Die Allianz Lebensversicherung muss Kunden nach einem Urteil des Landgerichts Stuttgart künftig über Fehler in ihren Versicherungsverträgen informieren. Demnach muss die Versicherung gegenüber Kunden mit einer Lebensversicherungspolice richtigstellen, wenn bestimmte von ihr verwendete Vertragsklauseln unwirksam sind, wie ein Gerichtssprecher am Donnerstag (2. Oktober) bestätigte. Geklagt hatte die Verbraucherzentrale Hamburg (Az.: 11 O 298/13). Das Urteil vom 7. August ist noch nicht rechtskräftig. Die Allianz hat gegen die Entscheidung nach Angaben eines Sprechers Berufung eingelegt.

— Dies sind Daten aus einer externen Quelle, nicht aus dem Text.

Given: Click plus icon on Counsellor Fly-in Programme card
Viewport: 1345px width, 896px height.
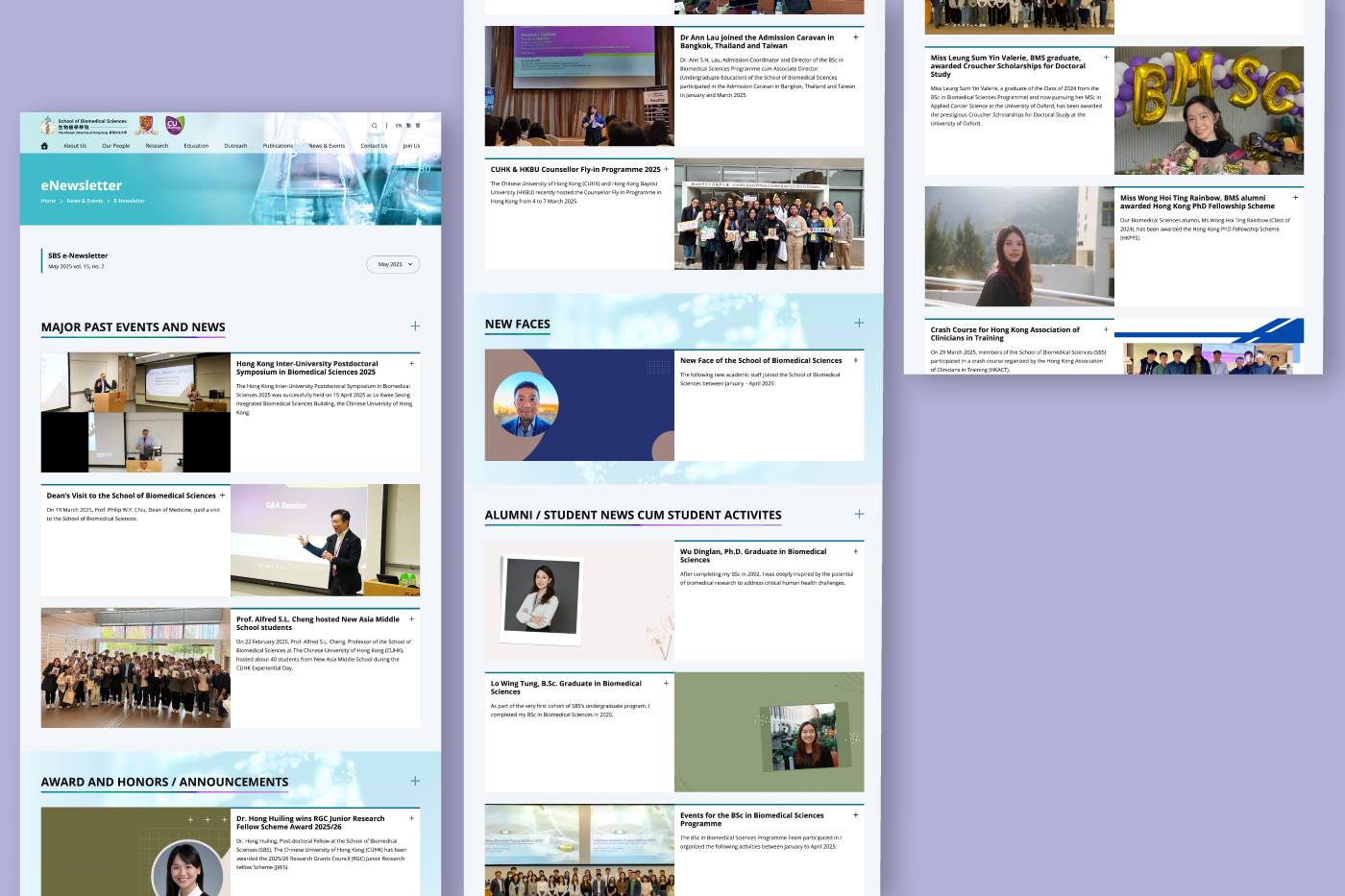Looking at the screenshot, I should point(666,169).
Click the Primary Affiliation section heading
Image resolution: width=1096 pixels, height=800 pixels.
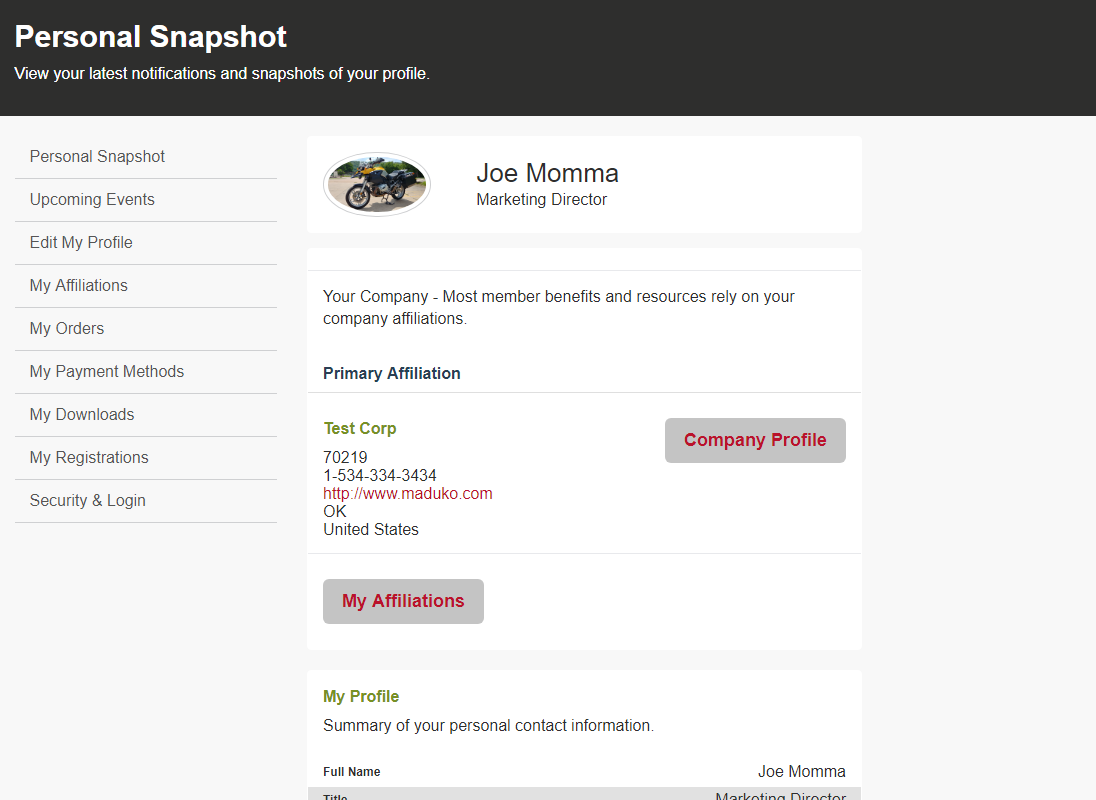coord(392,373)
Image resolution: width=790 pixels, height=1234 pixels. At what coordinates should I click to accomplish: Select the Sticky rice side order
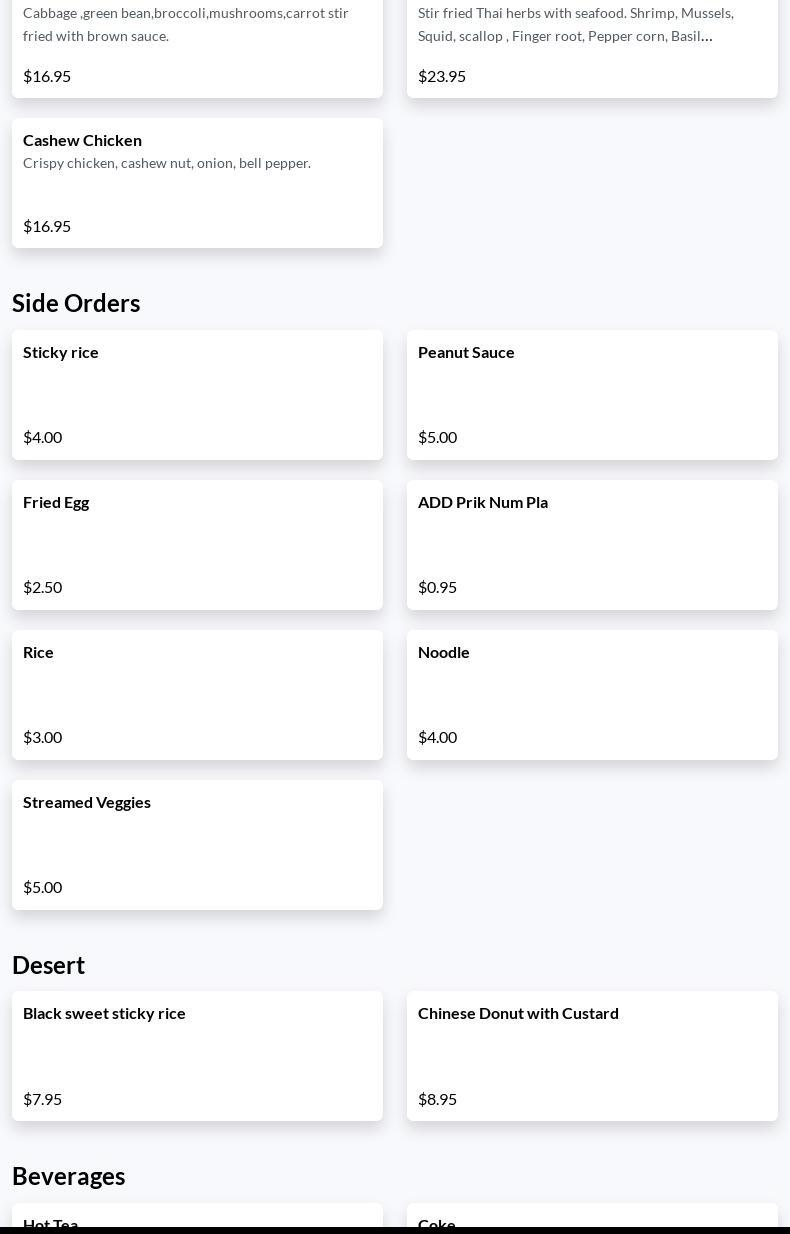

Die Verurteilung komme überraschend, hieß es in der Stellungnahme der Allianz. Der Versicherer habe die angegriffene Klausel nach einem gesetzlich vorgesehenen Verfahren im Jahr 2013 eingesetzt, um Urteilen des Bundesgerichtshofs (BGH) nachzukommen. Darin geht es unter anderem um die Berechnung des Mindestwerts bei Kündigung und Beitragsfreistellung.

Bei der Verbraucherzentrale Hamburg hieß es, mit dem Urteil des Landgerichts würden die Rechte von Versicherungsnehmern deutlich gestärkt. Damit sei erstmals ein sogenannter Folgenbeseitigungsanspruch bei Versicherungsverträgen durchgesetzt.

Habe ein Versicherer über Jahre mit unwirksamen Klauseln gearbeitet und seinen Kunden dadurch einen finanziellen Schaden zugefügt, müsse er diese nun über die bisherige rechtswidrige Praxis im Klartext informieren. "Ein defektes Auto wird auch vom Hersteller zurückgerufen", erklärte eine Sprecherin der Verbraucherzentrale. "Fehler können nicht mehr einfach totgeschwiegen und ausgesessen werden."